-- Exercise goal --
From the entries below, copy out all lines holding "avatar".

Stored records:
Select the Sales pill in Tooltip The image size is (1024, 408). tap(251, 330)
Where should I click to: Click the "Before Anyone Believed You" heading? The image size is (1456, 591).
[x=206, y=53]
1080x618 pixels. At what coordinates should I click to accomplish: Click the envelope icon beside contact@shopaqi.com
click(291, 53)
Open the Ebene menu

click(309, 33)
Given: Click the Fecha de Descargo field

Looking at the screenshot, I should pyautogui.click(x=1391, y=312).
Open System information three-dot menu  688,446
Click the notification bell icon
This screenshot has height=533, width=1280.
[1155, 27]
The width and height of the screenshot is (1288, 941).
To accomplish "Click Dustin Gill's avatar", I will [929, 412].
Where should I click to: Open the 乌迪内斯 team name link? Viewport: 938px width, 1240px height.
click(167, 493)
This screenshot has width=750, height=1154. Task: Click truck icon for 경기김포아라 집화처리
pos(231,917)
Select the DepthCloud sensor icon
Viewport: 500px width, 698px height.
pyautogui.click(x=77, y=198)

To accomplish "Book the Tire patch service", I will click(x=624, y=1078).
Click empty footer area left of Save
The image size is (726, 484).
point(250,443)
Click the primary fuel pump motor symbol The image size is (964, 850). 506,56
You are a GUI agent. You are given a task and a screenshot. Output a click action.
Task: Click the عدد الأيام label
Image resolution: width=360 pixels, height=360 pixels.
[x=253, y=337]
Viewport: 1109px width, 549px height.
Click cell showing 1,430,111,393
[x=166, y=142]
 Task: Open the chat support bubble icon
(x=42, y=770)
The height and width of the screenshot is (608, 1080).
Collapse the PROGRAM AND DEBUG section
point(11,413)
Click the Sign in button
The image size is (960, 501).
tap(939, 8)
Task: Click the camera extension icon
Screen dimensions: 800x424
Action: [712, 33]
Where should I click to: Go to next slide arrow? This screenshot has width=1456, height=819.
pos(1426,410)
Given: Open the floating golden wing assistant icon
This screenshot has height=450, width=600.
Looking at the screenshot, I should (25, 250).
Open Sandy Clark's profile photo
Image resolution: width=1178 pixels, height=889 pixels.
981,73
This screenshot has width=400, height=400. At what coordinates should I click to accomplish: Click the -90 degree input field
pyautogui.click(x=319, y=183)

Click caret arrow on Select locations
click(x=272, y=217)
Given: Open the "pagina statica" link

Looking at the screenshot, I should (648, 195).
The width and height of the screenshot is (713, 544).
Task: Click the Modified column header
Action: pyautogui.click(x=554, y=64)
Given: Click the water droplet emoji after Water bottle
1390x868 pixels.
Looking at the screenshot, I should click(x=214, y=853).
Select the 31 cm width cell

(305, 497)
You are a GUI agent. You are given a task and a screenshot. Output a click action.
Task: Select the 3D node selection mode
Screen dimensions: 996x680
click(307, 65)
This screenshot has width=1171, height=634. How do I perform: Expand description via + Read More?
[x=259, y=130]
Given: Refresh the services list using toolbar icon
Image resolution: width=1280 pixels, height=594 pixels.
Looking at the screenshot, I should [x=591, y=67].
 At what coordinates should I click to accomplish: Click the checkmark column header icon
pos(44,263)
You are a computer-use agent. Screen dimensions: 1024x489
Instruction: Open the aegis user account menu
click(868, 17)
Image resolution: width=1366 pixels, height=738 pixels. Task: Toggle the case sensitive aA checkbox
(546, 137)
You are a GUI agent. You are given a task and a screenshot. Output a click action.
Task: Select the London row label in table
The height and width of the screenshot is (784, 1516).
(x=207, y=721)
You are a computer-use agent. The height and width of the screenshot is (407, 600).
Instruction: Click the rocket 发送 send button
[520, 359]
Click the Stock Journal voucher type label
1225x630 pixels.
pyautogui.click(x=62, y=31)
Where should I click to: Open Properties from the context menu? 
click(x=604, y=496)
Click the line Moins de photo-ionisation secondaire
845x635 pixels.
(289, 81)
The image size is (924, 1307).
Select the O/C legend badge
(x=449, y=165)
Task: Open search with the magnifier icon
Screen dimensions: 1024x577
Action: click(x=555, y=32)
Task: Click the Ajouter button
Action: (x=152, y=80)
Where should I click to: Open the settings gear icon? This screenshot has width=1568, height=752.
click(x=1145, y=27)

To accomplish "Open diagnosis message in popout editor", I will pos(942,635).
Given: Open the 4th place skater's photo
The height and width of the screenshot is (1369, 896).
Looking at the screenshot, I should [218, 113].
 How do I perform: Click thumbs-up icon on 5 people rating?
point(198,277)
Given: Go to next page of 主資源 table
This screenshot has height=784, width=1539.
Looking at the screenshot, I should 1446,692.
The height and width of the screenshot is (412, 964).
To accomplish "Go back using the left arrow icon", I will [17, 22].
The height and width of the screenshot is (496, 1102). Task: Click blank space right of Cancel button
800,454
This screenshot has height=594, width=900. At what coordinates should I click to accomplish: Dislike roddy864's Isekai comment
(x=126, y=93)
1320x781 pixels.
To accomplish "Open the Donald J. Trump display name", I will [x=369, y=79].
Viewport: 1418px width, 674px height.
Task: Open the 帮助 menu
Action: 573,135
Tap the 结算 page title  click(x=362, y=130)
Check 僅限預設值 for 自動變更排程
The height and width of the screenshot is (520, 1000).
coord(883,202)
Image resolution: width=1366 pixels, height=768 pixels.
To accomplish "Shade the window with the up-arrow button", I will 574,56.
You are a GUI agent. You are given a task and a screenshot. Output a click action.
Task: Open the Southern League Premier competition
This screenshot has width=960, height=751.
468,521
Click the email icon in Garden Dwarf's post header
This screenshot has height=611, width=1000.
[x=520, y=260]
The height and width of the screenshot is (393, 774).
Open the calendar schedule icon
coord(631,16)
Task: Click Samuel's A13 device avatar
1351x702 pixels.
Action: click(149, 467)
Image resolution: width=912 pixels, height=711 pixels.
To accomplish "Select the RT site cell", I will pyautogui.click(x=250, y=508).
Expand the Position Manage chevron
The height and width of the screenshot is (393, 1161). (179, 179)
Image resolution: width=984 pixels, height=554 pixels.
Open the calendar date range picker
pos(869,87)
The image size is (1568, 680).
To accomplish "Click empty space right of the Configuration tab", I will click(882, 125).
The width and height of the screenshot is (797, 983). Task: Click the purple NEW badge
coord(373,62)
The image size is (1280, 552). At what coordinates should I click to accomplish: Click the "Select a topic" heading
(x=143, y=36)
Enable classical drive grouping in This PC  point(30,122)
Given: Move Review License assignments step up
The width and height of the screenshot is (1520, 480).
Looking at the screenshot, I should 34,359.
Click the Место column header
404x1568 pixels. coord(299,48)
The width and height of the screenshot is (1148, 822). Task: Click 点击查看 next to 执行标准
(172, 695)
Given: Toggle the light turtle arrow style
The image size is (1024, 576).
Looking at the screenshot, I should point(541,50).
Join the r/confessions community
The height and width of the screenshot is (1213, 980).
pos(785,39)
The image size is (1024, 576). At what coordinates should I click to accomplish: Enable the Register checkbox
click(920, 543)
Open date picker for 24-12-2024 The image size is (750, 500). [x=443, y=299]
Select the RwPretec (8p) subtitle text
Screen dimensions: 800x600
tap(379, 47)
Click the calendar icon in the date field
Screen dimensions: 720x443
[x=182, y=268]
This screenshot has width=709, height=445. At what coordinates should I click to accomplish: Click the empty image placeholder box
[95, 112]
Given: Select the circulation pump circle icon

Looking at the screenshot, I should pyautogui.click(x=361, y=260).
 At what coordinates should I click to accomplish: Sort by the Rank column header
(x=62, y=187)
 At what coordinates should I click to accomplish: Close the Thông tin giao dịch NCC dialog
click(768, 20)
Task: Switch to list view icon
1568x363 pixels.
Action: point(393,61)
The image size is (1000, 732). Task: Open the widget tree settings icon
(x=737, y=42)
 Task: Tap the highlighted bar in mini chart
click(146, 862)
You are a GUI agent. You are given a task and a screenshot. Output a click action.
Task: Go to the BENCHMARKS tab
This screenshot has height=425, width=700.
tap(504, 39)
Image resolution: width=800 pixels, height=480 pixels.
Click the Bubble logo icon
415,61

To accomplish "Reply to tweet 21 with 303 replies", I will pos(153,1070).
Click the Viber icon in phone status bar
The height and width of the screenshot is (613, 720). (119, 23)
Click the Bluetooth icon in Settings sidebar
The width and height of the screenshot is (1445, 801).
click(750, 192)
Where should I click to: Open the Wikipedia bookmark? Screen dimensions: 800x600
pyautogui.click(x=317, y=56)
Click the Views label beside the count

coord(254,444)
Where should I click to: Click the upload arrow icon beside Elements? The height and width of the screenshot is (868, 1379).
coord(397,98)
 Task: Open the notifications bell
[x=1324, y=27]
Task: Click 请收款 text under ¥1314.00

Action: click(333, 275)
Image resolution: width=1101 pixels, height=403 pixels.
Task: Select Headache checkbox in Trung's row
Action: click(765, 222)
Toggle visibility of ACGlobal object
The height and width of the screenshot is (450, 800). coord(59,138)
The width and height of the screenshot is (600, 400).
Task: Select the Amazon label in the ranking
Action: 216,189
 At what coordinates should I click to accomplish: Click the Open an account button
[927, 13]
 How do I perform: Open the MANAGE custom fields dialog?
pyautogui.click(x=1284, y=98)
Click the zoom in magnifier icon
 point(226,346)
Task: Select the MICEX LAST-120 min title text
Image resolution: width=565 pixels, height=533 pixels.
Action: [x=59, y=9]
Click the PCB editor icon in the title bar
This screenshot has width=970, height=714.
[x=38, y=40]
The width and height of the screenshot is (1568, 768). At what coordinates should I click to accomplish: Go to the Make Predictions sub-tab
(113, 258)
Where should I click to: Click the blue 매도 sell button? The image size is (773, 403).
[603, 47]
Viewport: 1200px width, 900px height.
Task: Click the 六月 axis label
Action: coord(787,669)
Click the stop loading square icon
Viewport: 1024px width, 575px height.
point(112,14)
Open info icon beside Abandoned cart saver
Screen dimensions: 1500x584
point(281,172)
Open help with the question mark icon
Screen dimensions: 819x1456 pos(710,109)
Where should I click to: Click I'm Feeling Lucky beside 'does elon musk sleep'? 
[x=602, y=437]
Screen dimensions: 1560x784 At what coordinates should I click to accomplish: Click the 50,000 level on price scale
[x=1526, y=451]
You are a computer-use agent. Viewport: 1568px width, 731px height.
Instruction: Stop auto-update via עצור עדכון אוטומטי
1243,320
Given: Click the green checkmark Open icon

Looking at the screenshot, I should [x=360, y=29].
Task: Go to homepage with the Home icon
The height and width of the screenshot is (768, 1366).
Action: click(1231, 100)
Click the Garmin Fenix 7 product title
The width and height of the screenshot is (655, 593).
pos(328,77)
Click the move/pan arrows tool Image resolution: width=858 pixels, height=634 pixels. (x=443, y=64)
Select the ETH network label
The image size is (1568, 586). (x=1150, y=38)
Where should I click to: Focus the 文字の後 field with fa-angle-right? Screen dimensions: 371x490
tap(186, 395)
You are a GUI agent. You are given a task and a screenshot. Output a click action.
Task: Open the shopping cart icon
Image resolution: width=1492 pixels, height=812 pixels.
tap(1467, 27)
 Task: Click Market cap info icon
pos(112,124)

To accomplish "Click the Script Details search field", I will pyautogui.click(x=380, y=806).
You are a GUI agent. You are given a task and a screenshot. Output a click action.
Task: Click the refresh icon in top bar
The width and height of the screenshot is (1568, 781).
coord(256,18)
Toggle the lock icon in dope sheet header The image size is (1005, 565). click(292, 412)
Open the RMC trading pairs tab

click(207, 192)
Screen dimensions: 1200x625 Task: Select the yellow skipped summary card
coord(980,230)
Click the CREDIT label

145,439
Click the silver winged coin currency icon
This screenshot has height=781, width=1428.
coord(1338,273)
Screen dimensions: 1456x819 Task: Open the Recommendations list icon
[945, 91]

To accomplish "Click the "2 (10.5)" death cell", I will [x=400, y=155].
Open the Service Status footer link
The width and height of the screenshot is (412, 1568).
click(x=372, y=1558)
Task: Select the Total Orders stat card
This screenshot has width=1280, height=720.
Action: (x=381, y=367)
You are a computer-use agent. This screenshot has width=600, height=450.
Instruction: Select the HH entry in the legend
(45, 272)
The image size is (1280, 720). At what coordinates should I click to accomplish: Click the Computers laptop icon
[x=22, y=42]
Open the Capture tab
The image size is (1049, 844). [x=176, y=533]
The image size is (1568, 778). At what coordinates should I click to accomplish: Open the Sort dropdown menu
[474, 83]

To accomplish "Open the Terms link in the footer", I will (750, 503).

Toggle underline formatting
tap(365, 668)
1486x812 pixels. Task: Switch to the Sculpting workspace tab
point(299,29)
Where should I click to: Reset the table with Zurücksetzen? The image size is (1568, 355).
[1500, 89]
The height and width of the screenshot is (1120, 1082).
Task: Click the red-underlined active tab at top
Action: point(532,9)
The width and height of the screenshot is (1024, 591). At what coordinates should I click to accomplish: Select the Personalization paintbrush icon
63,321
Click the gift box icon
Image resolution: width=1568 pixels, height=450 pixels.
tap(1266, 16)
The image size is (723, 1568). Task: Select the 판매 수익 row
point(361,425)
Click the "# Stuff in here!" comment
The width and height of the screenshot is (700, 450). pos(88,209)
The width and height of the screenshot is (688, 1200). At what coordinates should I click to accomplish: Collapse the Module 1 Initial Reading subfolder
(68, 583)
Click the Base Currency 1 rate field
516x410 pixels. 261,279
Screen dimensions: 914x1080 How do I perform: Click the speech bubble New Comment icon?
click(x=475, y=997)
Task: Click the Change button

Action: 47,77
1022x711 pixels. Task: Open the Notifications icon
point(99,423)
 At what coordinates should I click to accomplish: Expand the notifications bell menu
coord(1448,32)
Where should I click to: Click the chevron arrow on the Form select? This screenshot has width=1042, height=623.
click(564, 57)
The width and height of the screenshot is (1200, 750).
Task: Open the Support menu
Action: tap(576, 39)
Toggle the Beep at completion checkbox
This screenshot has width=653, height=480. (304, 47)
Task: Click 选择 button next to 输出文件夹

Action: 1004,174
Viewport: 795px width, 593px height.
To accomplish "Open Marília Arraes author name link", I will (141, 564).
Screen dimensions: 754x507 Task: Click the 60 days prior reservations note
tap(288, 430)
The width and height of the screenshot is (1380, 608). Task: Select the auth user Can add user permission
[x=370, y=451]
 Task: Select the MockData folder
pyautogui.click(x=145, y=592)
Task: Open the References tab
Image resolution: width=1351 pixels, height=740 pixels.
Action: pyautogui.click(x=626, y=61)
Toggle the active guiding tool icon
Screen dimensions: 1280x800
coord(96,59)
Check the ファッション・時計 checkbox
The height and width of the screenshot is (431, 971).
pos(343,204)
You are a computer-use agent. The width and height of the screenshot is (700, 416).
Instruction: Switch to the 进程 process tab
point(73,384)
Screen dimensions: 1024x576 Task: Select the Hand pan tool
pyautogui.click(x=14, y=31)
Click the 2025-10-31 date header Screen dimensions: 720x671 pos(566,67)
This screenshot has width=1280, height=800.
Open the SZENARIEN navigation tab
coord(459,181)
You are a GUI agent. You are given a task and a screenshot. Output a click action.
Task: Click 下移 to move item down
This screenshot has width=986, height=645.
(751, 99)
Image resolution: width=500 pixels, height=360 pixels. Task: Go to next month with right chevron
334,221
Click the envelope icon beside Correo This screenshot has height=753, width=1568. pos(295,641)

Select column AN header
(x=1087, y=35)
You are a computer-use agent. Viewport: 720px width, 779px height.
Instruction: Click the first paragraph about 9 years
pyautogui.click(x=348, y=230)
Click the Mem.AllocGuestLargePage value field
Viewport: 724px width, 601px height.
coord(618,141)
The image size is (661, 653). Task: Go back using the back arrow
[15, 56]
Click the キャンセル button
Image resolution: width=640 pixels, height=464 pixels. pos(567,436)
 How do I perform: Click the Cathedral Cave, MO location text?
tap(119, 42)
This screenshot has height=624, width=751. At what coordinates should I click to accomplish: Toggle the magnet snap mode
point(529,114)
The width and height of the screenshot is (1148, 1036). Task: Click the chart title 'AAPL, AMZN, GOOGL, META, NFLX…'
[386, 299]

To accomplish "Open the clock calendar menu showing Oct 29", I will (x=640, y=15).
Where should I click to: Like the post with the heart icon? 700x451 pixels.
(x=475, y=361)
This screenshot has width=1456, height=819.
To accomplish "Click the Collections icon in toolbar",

-- Solved exercise --
To accomplish "Click Dustin Gill's avatar", I will [929, 412].
Task: Click Samuel's A13 device avatar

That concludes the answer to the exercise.